Heart disease causes about 1 in 4 deaths in the U.S., and coronary artery disease alone costs the U.S. about $109 billion a year, according to the Centers for Disease Control and Prevention. “We're losing ground compared to other countries,” Califf said.
Several presenters at the conference said weak metrics in healthcare are undermining the industry's ability to improve. One challenge, they said, is simply understanding whether a given metric actually measures what's intended.
Researchers presented preliminary findings suggesting there's no relationship between how well hospitals performed on process measures for coronary angioplasty—such as prescribing aspirin and statins at discharge, keeping door-to-balloon time under 90 minutes and referring patients to cardiac rehabilitation—and how they did on 30-day mortality outcomes.
Both sets of measures are relevant, but the challenge is to develop new and effective process measures that clearly lead to improvements in patient outcomes, said Dr. Philip Chui of the University of California at Irvine who presented the findings.
“We don't want to burden clinicians with measuring more than a dozen outcome measures if we do not see a clinical impact or outcome from them.”
Some members of the audience in the session suggested that it might take more time to see the benefit of the processes show up in outcomes data. However, consumer groups last week criticized that emphasis on process measures in the assessment of “top performing” hospitals by the Joint Commission, the nation's leading hospital-accreditation body.
Another study presented Tuesday at the meeting explored the relationship between patient satisfaction and outcomes after percutaneous coronary intervention and coronary-artery bypass grafting.
Although 95% of respondents on patient satisfaction surveys at the hospital studied said they were happy with their care at discharge, a follow-up call within 130 days revealed 28% of patients reported feeling depressed or stressed; 21% had difficulty with expenses with hospital bills or medications; and 32% had difficulty keeping up with diet or exercise plans. Only 53% shared any of these concerns with the post-discharge care team.

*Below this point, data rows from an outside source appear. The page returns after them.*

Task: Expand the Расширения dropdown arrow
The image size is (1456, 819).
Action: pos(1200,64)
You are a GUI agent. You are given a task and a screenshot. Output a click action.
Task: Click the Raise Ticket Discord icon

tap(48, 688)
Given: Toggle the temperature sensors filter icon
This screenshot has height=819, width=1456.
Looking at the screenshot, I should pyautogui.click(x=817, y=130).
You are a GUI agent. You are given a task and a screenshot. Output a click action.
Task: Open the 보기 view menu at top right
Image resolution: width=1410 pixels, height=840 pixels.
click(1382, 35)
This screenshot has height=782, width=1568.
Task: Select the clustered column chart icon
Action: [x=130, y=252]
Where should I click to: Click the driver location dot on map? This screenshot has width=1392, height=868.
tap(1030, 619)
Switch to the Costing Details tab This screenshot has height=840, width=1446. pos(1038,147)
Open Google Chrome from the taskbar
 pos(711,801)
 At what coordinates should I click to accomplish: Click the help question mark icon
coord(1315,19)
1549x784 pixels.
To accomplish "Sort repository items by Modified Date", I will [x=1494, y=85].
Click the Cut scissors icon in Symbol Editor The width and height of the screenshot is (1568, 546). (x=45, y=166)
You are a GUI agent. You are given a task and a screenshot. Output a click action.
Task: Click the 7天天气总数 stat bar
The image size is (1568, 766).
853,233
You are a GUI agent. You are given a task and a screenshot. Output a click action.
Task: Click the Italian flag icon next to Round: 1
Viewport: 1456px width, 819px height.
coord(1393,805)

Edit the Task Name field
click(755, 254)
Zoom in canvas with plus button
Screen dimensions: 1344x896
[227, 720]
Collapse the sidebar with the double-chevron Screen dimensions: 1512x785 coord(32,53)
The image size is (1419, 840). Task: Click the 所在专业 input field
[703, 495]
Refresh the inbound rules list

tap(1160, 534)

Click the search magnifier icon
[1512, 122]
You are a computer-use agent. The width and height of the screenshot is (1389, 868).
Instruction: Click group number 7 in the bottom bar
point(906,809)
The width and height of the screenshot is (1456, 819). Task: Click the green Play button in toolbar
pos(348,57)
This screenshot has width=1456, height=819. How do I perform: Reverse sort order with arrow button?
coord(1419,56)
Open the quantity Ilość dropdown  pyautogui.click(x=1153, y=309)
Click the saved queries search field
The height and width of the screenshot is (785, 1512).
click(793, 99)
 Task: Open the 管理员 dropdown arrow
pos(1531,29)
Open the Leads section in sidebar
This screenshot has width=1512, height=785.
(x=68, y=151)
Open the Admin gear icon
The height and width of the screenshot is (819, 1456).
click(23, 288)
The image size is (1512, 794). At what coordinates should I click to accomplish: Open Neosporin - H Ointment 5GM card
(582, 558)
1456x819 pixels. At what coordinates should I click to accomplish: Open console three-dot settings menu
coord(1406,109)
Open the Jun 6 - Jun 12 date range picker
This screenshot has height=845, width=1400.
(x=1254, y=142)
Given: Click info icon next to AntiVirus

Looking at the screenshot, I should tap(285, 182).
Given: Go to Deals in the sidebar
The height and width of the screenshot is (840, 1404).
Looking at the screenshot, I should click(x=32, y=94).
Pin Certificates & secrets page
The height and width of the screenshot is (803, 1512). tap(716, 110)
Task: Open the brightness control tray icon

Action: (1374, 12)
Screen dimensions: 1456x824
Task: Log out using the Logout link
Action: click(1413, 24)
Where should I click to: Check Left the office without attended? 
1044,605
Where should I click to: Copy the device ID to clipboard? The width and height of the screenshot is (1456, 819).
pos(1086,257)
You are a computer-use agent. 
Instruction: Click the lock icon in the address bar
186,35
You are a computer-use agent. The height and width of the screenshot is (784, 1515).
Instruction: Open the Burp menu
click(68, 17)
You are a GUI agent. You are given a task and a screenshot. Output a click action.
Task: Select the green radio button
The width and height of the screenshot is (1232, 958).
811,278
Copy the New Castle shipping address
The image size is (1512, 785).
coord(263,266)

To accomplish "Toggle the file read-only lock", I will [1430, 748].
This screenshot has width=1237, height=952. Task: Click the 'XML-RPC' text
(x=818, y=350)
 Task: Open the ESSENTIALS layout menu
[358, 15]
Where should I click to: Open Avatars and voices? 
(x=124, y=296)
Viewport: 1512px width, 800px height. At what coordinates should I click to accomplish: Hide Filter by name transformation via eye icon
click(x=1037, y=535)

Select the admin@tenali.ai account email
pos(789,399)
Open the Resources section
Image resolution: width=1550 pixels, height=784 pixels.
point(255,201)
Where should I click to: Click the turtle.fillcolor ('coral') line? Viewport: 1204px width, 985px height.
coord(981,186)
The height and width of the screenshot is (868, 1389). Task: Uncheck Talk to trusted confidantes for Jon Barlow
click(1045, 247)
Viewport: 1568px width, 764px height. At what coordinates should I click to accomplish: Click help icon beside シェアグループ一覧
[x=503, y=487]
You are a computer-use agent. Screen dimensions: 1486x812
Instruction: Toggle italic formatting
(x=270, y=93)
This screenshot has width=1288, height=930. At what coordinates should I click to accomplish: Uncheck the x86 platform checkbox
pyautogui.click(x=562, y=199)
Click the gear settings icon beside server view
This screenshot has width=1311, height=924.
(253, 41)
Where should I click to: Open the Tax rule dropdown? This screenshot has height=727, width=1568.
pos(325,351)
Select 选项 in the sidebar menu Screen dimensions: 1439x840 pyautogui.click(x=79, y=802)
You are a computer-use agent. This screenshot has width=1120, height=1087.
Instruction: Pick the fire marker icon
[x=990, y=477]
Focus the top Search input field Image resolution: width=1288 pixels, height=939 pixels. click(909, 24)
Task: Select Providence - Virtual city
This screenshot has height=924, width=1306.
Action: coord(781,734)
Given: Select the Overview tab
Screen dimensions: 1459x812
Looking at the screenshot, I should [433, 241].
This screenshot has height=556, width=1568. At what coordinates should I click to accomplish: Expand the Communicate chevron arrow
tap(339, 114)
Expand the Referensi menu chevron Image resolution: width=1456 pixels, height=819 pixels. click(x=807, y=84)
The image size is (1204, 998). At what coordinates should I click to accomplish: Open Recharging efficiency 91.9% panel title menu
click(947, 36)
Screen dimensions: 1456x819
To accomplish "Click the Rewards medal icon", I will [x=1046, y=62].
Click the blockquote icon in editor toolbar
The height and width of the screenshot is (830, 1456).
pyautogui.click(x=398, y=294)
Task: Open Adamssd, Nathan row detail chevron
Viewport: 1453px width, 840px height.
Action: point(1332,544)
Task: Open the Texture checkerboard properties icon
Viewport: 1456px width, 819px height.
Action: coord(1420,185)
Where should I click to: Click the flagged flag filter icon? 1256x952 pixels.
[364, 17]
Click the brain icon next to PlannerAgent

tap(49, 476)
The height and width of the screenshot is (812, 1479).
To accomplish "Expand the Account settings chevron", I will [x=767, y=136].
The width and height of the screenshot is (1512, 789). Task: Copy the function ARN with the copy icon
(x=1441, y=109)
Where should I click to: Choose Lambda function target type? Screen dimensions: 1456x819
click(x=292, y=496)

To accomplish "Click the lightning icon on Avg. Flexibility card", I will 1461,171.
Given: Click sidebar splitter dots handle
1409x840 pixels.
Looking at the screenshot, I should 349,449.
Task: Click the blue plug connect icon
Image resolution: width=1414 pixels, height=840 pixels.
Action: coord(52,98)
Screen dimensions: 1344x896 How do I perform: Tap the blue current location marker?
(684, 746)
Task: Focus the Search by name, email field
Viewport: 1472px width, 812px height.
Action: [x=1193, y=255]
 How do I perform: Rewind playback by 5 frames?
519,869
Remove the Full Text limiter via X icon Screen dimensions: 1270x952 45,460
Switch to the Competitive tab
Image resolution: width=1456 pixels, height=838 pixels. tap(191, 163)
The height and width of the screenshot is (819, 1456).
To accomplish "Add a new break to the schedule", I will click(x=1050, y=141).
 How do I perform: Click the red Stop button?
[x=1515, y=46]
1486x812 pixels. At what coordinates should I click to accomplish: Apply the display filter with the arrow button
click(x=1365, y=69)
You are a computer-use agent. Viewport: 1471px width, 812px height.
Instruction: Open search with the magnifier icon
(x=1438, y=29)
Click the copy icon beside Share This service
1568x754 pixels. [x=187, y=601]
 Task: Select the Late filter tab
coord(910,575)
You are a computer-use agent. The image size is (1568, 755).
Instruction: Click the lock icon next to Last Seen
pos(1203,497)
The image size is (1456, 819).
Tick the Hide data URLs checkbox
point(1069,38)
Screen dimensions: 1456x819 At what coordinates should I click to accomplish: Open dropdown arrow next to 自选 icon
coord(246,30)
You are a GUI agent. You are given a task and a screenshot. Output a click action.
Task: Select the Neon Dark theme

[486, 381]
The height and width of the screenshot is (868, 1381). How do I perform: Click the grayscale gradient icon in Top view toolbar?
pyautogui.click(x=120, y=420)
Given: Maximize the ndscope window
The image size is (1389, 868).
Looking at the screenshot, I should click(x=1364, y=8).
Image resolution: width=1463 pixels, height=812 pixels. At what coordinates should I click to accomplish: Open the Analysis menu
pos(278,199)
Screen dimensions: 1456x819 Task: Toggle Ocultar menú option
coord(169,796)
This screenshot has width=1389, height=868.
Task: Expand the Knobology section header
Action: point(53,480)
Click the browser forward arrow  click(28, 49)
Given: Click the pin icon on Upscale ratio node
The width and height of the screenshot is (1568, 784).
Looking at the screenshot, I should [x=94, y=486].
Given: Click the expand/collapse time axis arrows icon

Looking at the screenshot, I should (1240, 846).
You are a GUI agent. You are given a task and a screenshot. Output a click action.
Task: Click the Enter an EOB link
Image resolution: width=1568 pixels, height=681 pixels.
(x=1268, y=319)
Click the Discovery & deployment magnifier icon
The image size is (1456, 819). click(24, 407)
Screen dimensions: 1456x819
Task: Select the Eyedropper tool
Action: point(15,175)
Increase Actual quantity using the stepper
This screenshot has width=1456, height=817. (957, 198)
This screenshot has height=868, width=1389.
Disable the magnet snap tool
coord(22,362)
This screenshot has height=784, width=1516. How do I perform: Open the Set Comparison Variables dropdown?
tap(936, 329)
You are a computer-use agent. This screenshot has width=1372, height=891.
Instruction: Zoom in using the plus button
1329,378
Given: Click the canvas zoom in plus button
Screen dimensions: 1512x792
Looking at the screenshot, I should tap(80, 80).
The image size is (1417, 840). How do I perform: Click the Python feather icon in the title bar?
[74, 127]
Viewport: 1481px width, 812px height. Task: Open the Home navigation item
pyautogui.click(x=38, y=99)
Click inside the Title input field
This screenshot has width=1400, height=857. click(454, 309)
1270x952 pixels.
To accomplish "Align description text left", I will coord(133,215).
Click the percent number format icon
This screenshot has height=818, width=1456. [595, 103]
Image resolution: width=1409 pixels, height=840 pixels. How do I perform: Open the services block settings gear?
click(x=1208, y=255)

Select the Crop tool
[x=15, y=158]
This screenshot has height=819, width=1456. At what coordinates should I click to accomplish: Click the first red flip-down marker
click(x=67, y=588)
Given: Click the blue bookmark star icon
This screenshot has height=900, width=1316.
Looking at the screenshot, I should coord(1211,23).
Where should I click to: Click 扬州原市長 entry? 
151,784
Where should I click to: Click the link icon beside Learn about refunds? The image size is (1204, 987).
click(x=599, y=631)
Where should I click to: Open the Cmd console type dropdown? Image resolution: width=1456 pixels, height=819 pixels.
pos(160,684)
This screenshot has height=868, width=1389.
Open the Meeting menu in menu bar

Hospitals routinely use measures of satisfaction to ensure patients' needs are met, but patients may still have substantial problems not being captured in those reports, said the study's presenter, Matthew Manierre of the University of Delaware in Newark.
“While satisfaction measures may be useful in certain contexts, they may leave things out that eventually drive disparate health outcomes later on,” he said. The inability to pay for medications or to maintain a healthy lifestyle is often sited as socio-economic factors driving high readmission rates.
During his speech Tuesday, Making Good Health Decisions Based on Evidence, Califf stressed the need for well-designed studies to generate the evidence that hospitals and health systems must have to adopt best practices and that consumers need to make good choices.
“This paradigm doesn't work unless we do the right experiments in the first place so that the base of information is correct,” he said. Even if the results are not what was expected, he said, a well-designed trial will always be a success. “It does society a favor by pointing out what doesn't work.”